Grieg
Piano Concerto in A minor, Op.16
Tchaikovsky
Symphony No.5 in E minor, Op.64
The Tempest, Op.18
Mikhail Pletnev (piano)
Philharmonia Orchestra
Vladimir Ashkenazy
Reviewed by: Douglas Cooksey
Reviewed: 17 October, 2002
Venue: Royal Festival Hall, London
Tchaikovsky’s Fifth and Grieg’s Piano Concerto – on the face of it, standard fare. This concert turned out to be anything but routine. With the Philharmonia on the eve of a trip to Moscow and Japan it played at something like its polished best. This was especially so in the symphony’s slow movement, which emerged from the gloom of the first movement’s final bars with hardly any break, emphasising a continuity of mood between the two movements and reaching a level of unforced intensity all too rarely heard in the concert hall. Ashkenazy was on home ground. The performance moved forward with complete certainty, avoiding any hint of bombast and bringing out balletic qualities. Hearing the symphony played with this level of balance, transparency and sophistication, one could well understand why Mozart occupied such a pedestal in Tchaikovsky’s pantheon.
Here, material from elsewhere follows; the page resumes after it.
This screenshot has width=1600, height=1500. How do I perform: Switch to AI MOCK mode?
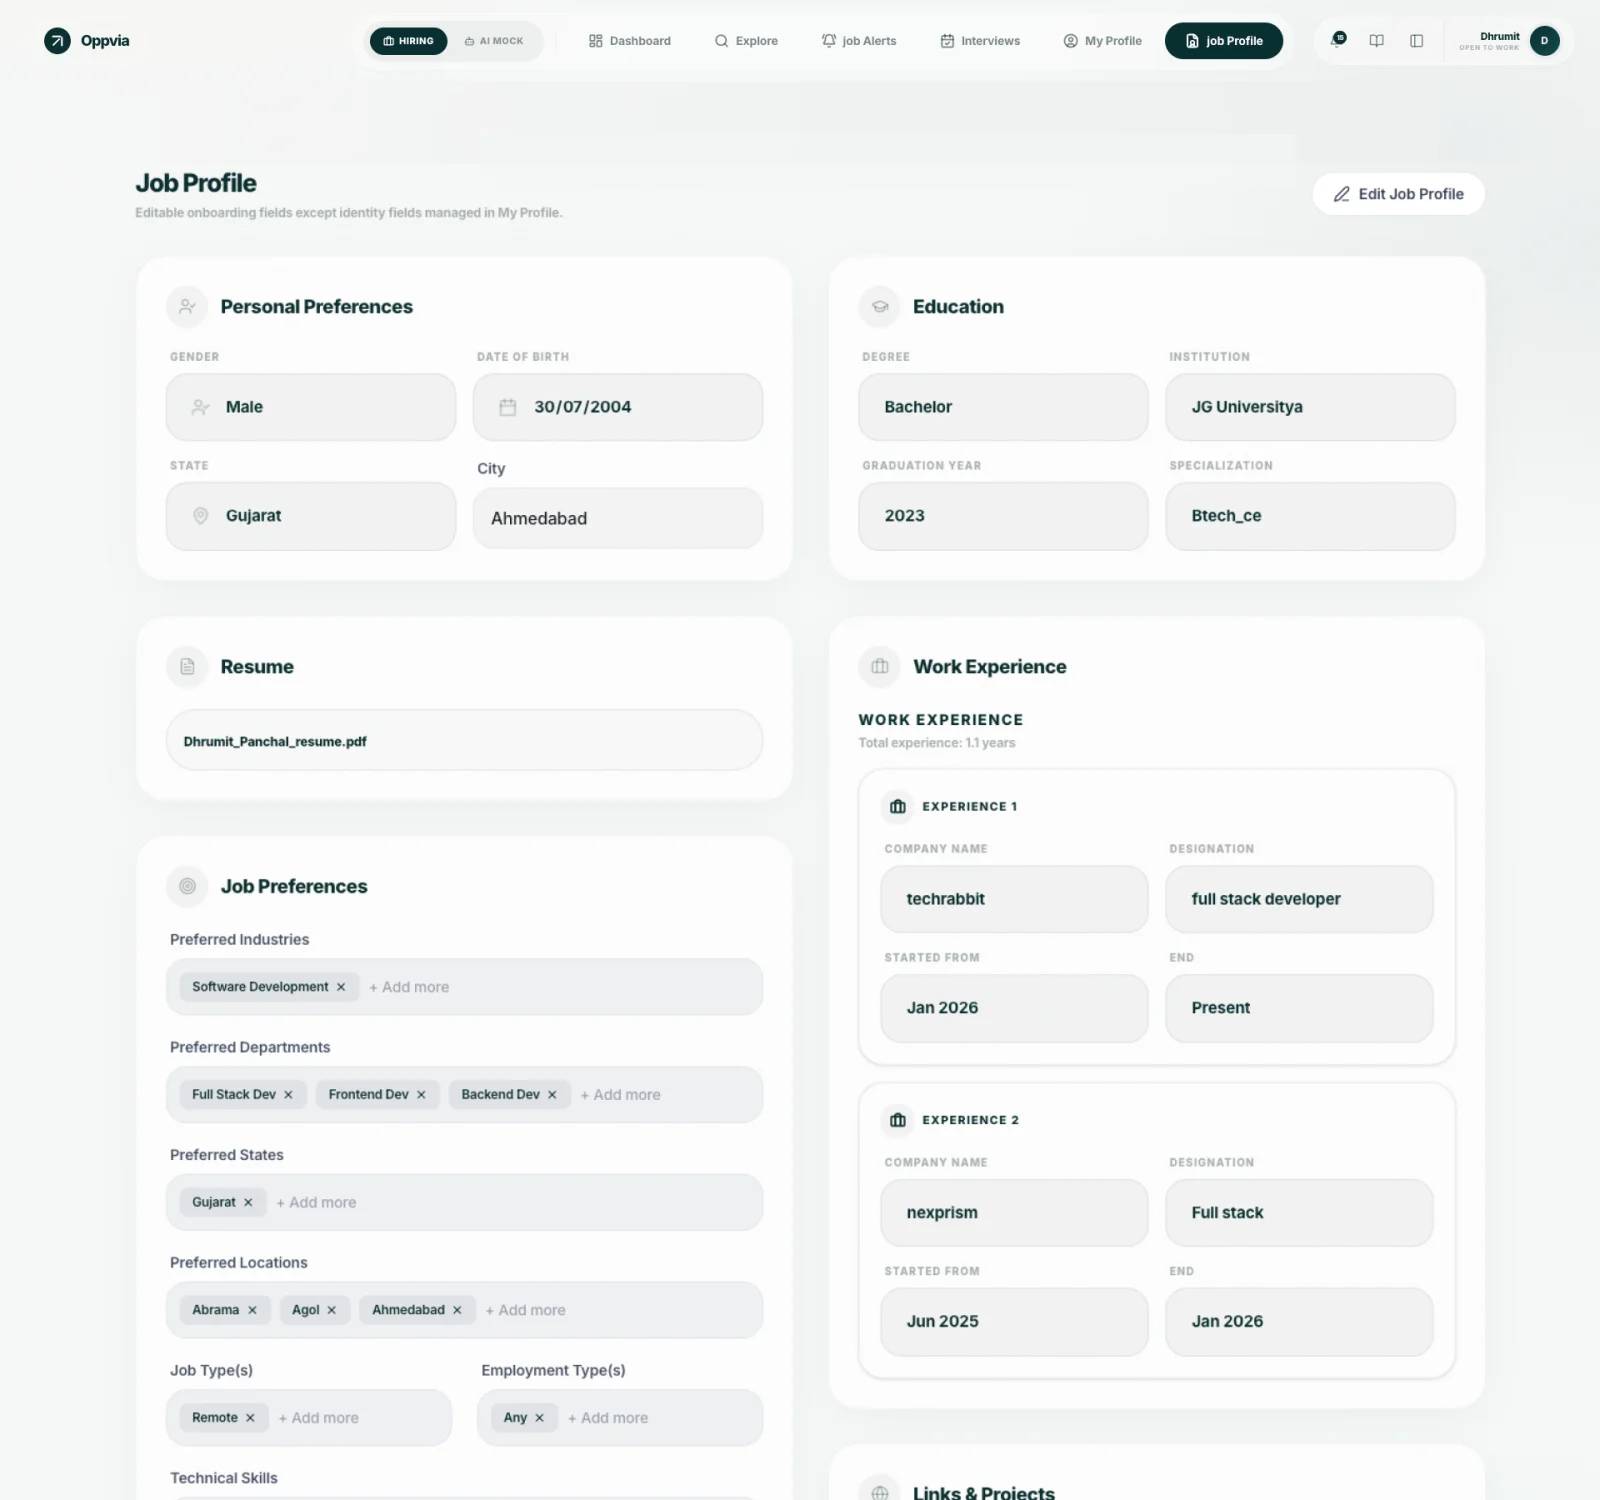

Grieg’s Piano Concerto was altogether extraordinary. Slow, even withdrawn for much of the first movement, emotions recollected in tranquillity (or at least reflected in the tranquil surface of a fjord), Pletnev teased out chamber music interplay with the woodwinds and found seldom-heard detail in the left hand; however, the first movement cadenza was despatched with power, authority and delicacy. The slow movement had real stillness and depth, much as Curzon might have played it – if anyone ever doubted that Pletnev is one of the world’s great pianists, the mesmeric and subtle way he played the last bar would have settled the question once and for all. As with the first movement, the ’Finale’ was taken at a speed fractionally less than usual; the additional elbowroom this provided was used for the most vivid characterisation. This was a rendition so fresh as to make one fall in love with the piece all over again, much helped and abetted by Ashkenazy’s sympathetic conducting; at the same time this was an interpretation unusual enough to offer plentiful ammunition to budding Beckmessers.
Tchaikovsky’s Shakespeare-inspired The Tempest, which opened the programme, offered string playing of silky finesse, excellent woodwind intonation, and made the most convincing case for what is rather an episodic piece. The closing passage sounded strangely like a precursor to the Sibelius of En Saga. A memorable concert.